__What you need to do__
Repeat only the stretch of lines below that runs from the line with "Task: Click the @pocket kangaroo logo" through the line with "Given: Open the recording channels dropdown", unaltered.

─── Source material

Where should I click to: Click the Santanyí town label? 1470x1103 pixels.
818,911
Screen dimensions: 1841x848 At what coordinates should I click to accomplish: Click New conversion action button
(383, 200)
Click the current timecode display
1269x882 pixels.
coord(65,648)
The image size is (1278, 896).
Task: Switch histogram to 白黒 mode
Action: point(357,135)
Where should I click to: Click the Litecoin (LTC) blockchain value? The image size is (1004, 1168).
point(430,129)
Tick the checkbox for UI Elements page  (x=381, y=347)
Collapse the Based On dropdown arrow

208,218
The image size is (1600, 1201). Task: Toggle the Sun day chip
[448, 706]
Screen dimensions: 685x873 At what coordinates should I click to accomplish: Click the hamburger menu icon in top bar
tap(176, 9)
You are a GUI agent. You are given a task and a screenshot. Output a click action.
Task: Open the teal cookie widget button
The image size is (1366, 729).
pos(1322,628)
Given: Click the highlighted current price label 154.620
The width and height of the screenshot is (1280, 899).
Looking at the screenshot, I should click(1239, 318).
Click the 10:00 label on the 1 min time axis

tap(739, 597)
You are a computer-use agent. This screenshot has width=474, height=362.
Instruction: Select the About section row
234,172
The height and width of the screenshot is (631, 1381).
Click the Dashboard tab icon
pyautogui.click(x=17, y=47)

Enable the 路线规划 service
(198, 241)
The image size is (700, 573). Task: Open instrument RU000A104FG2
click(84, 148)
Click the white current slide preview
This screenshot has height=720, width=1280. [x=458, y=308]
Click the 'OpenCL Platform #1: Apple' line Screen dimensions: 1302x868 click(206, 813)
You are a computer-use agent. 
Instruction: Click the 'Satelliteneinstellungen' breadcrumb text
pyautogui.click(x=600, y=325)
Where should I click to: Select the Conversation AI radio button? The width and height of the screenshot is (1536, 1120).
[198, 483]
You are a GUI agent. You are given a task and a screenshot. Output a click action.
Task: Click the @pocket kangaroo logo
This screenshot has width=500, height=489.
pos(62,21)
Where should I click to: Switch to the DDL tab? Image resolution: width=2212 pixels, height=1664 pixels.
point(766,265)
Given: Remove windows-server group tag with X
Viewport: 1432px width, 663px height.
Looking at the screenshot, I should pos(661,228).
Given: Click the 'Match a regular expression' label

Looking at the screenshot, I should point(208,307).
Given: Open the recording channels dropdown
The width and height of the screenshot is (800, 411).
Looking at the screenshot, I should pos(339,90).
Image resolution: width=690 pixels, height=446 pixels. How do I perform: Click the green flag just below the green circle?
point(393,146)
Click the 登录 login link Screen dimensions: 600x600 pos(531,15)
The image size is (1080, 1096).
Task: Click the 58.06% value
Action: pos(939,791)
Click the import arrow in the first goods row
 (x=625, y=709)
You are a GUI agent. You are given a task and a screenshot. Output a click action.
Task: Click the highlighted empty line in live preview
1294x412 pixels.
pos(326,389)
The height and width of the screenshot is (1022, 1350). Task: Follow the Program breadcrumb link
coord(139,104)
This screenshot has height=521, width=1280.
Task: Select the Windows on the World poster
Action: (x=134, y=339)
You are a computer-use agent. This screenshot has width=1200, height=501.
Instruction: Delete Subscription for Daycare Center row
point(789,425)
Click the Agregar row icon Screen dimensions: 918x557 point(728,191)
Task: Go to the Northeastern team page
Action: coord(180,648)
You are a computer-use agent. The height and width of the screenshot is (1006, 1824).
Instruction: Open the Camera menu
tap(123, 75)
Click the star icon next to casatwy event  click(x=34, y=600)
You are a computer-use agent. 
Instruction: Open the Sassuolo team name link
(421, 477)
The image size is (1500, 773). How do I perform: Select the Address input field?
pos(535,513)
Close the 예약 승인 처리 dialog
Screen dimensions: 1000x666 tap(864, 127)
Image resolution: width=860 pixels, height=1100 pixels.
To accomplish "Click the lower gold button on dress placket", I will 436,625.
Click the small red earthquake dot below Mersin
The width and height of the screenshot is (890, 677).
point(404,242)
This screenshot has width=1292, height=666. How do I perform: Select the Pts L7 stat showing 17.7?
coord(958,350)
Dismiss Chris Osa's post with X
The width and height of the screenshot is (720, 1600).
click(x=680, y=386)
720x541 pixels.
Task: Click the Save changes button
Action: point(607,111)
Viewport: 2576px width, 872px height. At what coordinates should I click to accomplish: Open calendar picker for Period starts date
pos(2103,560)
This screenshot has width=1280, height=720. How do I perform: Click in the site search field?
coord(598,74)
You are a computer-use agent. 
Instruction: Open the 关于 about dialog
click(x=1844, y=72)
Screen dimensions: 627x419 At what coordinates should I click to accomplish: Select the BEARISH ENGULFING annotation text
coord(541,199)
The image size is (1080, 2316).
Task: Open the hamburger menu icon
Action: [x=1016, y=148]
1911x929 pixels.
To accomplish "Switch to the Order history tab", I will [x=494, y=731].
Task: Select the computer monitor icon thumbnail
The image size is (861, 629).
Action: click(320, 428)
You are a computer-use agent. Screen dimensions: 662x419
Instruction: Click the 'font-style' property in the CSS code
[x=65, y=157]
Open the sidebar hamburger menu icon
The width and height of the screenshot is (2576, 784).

──────

__Exercise output__
Task: Click the @pocket kangaroo logo
This screenshot has width=500, height=489.
pos(62,21)
Where should I click to: Switch to the DDL tab? Image resolution: width=2212 pixels, height=1664 pixels.
point(766,265)
Given: Remove windows-server group tag with X
Viewport: 1432px width, 663px height.
Looking at the screenshot, I should pos(661,228).
Given: Click the 'Match a regular expression' label

Looking at the screenshot, I should point(208,307).
Given: Open the recording channels dropdown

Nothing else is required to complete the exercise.